Almost all domestic flights in Norway and Sweden will be cancelled, while a few domestic routes in Denmark will be operated.

Most flights between the Scandinavian capitals will also be grounded, the airline said as a weekend report claimed that parent company Norwegian Air Shuttle is planning to set up in the UK.

The Scandinavian low cost carrier is understood to have set up a British subsidiary that it intends to use to evade a row over its transatlantic expansion.

Norwegian is believed to be behind Westforce Aviation, a company that was set up in December and is fronted by two aviation lawyers from the London law firm Ince & Co, the Sunday Times reported.

Westforce applied to the Civil Aviation Authority in January for an operating licence to run charter and schedule fights — the type of licence designed for large airlines such as British Airways, Virgin Atlantic and easyJet.

The newspaper said it remained unclear how Norwegian would use the new British arm, but quoted industry sources as saying it could opt to fold its whole venture into the business.

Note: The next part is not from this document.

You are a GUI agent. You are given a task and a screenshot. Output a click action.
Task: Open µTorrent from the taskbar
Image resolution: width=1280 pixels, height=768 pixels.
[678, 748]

That would allow Norwegian to sideline a costly domestic workforce and take advantage of anglo-American air freedom treaties.

Norwegian, is based in Oslo and listed on the city’s stock exchange, declined to comment to the newspaper while the law firm did not return calls to the Sunday Times.

The airline’s successful application for an Irish operating licence for its long-haul venture, Norwegian Air International triggered opposition from leading US carriers, which claimed Norwegian was undermining US jobs by taking advantage of weaker labour laws to hire Asian crew.

US airlines and unions have labelled its use of an Irish subsidiary a “flag of convenience”, but chief executive Bjorn Kjos insists it is vital to gain better access to international destinations.